Crédit illustration : Niccolace

Mais l’héritage culturel ne s’arrête pas à la langue, et heureusement il y a l’histoire et les traditions qui permettent d’en savoir plus sur notre culture. L’un des autres obstacles de la transmission de la culture lorsque nos parents sont arrivés en France, très jeunes, c’est qu’ils ne connaissent pas vraiment leur pays d’origine ou qu’ils n’ont presque plus de souvenirs. Cela peut être problématique si en plus ils n’y sont pas retournés, car ils peuvent avoir une image complètement biaisée et influencée par ce qu’ils entendent dans les médias ou chez les autres.

Les habitudes alimentaires sont un autre défi dans notre famille. Les plats traditionnels de nos pays d’origine sont rarement cuisinés à la maison (heureusement qu’il y a la famille), ce qui limite nos chances de goûter ces mets délicieux et de découvrir la richesse de notre culture culinaire. Les préférences alimentaires sont souvent liées à des souvenirs d’enfance et à des moments de convivialité en famille. Malheureusement, c’est vraiment en grandissant que j’ai réalisé la chance que j’avais d’avoir des cultures différentes, surtout au niveau culinaire.

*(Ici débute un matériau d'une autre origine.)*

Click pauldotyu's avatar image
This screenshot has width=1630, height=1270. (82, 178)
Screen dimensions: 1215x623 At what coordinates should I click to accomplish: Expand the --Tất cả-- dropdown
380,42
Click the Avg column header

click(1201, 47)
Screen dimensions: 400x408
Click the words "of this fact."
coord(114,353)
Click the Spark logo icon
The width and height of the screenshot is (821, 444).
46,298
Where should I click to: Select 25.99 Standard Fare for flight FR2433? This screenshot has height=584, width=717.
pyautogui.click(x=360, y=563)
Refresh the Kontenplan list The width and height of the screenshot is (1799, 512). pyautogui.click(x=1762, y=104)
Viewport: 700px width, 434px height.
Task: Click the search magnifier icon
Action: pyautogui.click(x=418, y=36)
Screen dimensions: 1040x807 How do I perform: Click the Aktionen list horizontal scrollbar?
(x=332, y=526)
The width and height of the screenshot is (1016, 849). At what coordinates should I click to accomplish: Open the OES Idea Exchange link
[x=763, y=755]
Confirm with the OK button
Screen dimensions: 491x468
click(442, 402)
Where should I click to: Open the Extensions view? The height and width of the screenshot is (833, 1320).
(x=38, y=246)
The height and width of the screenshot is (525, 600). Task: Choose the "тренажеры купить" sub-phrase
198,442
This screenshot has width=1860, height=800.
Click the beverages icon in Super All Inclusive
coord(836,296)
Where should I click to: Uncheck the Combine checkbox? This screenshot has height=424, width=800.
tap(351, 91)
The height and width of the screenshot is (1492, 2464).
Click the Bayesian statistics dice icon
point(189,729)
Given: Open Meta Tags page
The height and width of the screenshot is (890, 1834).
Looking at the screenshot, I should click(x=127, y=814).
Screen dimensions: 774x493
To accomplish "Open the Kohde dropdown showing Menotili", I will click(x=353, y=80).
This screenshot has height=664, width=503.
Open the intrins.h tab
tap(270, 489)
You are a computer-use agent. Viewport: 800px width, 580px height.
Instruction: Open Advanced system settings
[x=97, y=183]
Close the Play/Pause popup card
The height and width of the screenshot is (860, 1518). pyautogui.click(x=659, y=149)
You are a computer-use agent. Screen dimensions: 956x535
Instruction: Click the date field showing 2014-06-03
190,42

L’adoption d’une attitude plus marquée envers la culture du pays d’accueil peut également être une réalité lorsque nos parents ont quitté leurs pays d’origine assez tôt. Parfois, nos parents ont l’impression de devoir s’adapter à ces nouvelles normes culturelles pour s’intégrer et réussir dans leur nouveau pays. Cela peut créer un écart entre eux et leurs racines culturelles d’origine, ce qui peut être source de confusion et de questionnement pour nous, leurs enfants.